Mówi: | Wiesław Różański |
Funkcja: | prezes Unii Producentów i Pracodawców Przemysłu Mięsnego |
Polscy hodowcy stracili setki milionów złotych przez afrykański pomór świń. Teraz może im zaszkodzić koronawirus
Już szósty rok trwa epidemia afrykańskiego pomoru świń wśród dzików w Polsce. W tym roku sytuacja jest bardziej dramatyczna niż w ubiegłym, a od początku roku odnotowano już ponad tysiąc przypadków choroby. Do tej pory jej ogniska występowały we wschodniej części kraju, w tym roku pojawiły się jednak także w Wielkopolsce i województwie lubuskim. Uniemożliwia to eksport wieprzowiny do krajów pozaunijnych. Teraz epidemia koronawirusa, skutkująca m.in. wstrzymaniem transportów, może pogłębić kłopoty branży.
– Całe szczęście u domowych świń ryzyko choroby jest już ograniczone do minimum, w tym roku już nie było żadnego przypadku, ale temat ASF-u nie jest łatwy do rozwiązania – mówi agencji informacyjnej Newseria Biznes Wiesław Różański, prezes Unii Producentów i Pracodawców Przemysłu Mięsnego. – Ministerstwo Rolnictwa oraz organizacje branżowe czynią wszystko, żeby zapobiegać tej chorobie poprzez prewencję, edukację rolników, hodowców, jak również zachowania związane z ubojem i przemieszczaniem zwierząt, dystrybucją wyrobów gotowych i przemieszczaniem się ludzi.
Wprawdzie afrykański pomór świń występuje tylko u dzikich zwierząt, ale z powodu tej zarazy wiele krajów na świecie wprowadziło zakaz importu polskiej wieprzowiny. Ograniczony dostęp do rynków światowych oznacza, że branża musi konkurować na rynku wewnętrznym, co oznacza również Unię Europejską. W Europie pomór występuje obecnie w pasie od Estonii po Bułgarię oraz w Belgii.

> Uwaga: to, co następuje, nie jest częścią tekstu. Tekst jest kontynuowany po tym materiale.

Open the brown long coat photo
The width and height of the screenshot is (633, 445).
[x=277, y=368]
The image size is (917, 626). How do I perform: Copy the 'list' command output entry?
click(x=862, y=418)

Pozostałe kraje ze względu na występowanie tej choroby w Chinach skorzystały na wzmożonym popycie Państwa Środka, same natomiast importują wieprzowinę z Polski. W efekcie tylko w naszym kraju ceny tego mięsa wzrosły między grudniem 2018 a grudniem 2019 roku o 23,5 proc., podczas gdy ceny żywności ogółem – o 7,5 proc. Drożeje jednak także surowiec, zarówno żywiec, jak i – dla przetwórców – tusze.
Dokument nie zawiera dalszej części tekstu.